DATA FOR THIS TASK below:

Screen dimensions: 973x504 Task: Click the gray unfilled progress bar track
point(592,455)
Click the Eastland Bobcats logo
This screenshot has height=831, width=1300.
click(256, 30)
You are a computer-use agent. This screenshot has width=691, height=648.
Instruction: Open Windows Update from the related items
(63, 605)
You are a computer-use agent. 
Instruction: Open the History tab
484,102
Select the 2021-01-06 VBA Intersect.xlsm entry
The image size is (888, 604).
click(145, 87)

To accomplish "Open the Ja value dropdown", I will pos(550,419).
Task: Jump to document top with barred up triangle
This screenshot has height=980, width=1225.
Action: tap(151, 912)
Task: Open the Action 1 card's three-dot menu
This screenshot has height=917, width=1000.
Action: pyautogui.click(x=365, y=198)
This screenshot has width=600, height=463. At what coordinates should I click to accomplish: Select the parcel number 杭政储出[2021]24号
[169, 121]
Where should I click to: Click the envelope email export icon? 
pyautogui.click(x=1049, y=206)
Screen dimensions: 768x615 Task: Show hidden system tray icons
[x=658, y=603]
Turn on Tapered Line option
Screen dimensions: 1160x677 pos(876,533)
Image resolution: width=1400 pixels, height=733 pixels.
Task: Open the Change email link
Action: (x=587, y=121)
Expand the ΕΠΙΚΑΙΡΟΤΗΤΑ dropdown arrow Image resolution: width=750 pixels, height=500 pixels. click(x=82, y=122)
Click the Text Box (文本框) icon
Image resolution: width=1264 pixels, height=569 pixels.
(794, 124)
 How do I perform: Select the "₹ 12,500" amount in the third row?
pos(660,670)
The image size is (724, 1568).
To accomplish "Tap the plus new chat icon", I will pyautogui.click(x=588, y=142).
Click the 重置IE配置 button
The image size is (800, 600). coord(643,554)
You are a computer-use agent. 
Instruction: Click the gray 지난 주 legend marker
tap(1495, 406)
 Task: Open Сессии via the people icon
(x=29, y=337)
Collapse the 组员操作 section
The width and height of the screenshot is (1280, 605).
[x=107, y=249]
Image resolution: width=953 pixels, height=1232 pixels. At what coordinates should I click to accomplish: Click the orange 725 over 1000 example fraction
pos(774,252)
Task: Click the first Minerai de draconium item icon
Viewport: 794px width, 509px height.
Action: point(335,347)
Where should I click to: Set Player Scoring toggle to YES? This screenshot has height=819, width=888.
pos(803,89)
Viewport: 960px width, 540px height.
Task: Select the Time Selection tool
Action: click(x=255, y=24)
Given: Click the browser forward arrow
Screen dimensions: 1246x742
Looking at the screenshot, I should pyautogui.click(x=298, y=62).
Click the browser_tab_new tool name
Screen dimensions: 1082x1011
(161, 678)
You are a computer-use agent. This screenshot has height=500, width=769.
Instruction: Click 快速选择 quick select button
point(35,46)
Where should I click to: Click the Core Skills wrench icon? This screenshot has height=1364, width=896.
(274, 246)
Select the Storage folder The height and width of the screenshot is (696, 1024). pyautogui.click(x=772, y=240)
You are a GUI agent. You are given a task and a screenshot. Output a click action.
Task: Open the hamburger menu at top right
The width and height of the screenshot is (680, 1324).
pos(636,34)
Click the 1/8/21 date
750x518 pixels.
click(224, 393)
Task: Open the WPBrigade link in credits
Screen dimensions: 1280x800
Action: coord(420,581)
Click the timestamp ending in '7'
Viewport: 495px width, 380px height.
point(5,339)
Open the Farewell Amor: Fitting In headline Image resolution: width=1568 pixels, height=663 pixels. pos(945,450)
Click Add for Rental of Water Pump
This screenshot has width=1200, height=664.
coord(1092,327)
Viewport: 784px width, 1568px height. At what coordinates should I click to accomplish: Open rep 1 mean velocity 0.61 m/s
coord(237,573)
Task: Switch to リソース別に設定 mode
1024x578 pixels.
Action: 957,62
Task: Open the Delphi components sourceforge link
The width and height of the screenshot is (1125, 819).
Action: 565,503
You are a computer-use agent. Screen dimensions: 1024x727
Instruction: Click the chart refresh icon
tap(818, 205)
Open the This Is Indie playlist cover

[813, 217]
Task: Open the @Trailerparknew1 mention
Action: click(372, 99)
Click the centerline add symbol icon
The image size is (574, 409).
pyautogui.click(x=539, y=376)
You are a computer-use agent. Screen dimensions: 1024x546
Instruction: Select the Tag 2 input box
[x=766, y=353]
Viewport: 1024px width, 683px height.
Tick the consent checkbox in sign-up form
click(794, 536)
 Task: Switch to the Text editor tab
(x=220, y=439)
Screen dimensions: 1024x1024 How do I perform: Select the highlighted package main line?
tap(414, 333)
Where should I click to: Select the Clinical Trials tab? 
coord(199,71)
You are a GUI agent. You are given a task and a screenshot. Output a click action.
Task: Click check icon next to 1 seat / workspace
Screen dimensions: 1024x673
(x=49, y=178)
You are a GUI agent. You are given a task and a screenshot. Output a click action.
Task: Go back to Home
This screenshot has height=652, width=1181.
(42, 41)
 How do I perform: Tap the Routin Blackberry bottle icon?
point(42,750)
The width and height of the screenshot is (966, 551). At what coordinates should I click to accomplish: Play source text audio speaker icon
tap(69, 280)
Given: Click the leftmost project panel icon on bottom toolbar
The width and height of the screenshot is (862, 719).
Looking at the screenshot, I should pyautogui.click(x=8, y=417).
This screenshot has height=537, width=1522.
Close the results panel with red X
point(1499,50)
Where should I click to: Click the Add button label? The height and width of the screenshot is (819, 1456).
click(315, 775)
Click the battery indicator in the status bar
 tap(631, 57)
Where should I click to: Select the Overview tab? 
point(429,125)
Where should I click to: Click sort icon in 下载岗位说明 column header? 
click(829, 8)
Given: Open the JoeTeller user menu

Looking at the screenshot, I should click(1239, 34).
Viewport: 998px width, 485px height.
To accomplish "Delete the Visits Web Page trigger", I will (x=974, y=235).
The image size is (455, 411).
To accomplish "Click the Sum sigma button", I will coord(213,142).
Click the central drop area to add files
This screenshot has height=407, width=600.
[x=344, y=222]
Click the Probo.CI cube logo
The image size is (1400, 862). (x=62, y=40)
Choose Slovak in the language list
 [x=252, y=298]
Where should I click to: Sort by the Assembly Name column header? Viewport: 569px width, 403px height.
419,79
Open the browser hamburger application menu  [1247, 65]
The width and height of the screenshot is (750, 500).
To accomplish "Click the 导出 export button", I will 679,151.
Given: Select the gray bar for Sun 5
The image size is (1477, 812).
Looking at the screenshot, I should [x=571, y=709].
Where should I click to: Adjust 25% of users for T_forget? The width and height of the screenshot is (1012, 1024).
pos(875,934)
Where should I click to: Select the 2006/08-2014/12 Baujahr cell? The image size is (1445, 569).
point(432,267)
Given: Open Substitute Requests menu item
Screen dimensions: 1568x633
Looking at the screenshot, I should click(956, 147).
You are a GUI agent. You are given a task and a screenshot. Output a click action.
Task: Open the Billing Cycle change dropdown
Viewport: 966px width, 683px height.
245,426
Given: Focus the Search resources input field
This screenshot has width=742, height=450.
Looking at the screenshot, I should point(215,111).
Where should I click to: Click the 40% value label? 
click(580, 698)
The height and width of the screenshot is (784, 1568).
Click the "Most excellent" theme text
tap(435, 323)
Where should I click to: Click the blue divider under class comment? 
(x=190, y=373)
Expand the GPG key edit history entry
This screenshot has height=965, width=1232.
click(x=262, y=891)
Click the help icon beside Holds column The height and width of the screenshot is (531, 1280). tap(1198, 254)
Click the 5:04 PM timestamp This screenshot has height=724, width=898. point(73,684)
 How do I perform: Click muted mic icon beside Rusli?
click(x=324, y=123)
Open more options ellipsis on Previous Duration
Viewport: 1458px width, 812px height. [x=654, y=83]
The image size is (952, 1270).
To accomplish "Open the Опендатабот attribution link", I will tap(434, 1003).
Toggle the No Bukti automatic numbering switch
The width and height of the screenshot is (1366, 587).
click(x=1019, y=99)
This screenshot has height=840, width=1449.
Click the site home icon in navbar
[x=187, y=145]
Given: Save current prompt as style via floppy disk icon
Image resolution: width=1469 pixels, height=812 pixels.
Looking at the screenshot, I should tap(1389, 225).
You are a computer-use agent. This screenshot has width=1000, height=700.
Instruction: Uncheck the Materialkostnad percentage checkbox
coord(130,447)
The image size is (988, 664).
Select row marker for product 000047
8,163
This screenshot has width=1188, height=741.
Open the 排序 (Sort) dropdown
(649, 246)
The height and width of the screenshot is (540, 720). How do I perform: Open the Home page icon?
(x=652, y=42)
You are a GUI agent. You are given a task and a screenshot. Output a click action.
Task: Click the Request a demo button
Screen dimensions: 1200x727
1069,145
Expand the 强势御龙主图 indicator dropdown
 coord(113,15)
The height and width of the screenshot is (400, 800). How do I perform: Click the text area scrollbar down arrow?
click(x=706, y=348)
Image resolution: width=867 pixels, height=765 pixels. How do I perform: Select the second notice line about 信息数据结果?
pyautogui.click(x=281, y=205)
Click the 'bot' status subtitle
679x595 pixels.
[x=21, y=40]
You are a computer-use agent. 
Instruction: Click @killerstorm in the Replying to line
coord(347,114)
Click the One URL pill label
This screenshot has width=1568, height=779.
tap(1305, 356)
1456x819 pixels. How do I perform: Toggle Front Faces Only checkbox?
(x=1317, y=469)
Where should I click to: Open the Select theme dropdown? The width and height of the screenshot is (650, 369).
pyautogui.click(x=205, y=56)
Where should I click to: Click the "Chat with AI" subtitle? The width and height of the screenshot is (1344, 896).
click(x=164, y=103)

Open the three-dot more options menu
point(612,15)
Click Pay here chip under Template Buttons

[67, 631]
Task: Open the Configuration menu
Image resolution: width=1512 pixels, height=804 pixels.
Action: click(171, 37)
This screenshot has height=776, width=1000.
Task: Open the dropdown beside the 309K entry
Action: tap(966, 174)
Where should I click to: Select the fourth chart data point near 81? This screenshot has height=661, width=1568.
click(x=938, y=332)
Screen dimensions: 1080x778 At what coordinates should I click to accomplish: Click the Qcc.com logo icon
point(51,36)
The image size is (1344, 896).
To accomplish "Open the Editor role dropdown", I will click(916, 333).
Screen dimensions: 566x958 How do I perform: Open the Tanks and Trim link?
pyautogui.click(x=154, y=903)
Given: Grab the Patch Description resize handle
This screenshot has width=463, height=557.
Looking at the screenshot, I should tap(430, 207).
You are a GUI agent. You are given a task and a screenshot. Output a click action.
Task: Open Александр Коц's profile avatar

End of DATA FOR THIS TASK.

_PROMPT_
Lines to set down from above: the line with "Task: Switch to the Text editor tab", the line with "Task: Go back to Home", and every line between, each exactly as written.

_RESULT FOR THIS TASK_
 Task: Switch to the Text editor tab
(x=220, y=439)
Screen dimensions: 1024x1024 How do I perform: Select the highlighted package main line?
tap(414, 333)
Where should I click to: Select the Clinical Trials tab? 
coord(199,71)
You are a GUI agent. You are given a task and a screenshot. Output a click action.
Task: Click check icon next to 1 seat / workspace
Screen dimensions: 1024x673
(x=49, y=178)
You are a GUI agent. You are given a task and a screenshot. Output a click action.
Task: Go back to Home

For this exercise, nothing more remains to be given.